DATA FOR THE TASK:
----------

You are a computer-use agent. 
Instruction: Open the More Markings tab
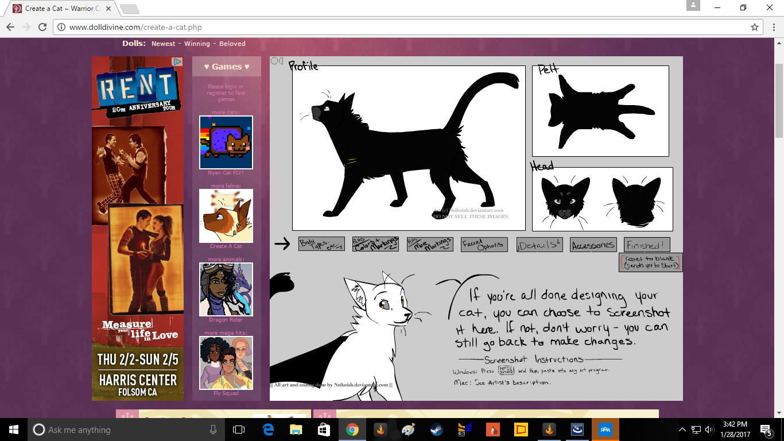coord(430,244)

----------

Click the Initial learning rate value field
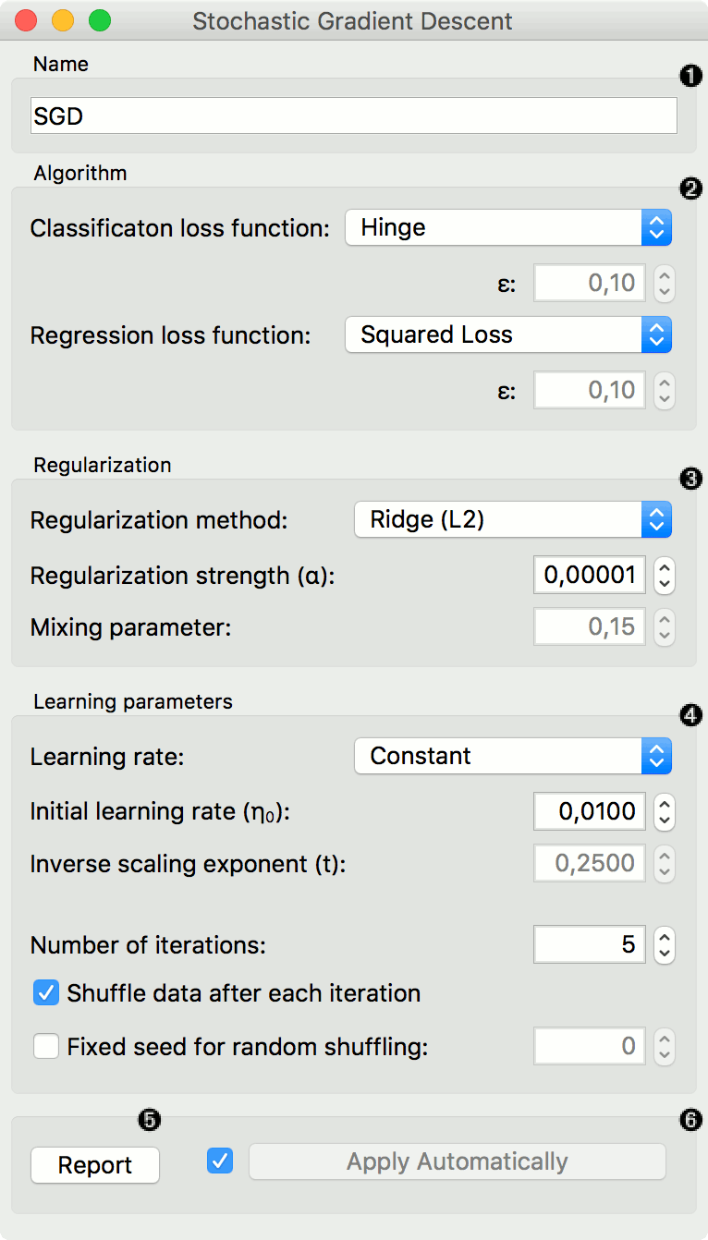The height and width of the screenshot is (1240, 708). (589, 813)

----------

YOUR INSTRUCTIONS: Starting at the line that contains "You are a computer-use agent." and ending after the line that contains "coord(430,244)", turn those lines into a Markdown table with the columns No. and Line, numbering each line and skipping any blank ones. Leave the pictures out.

ANSWER TO THE EXERCISE:
| No. | Line |
|---|---|
| 1 | You are a computer-use agent.  |
| 2 | Instruction: Open the More Markings tab |
| 3 | coord(430,244) |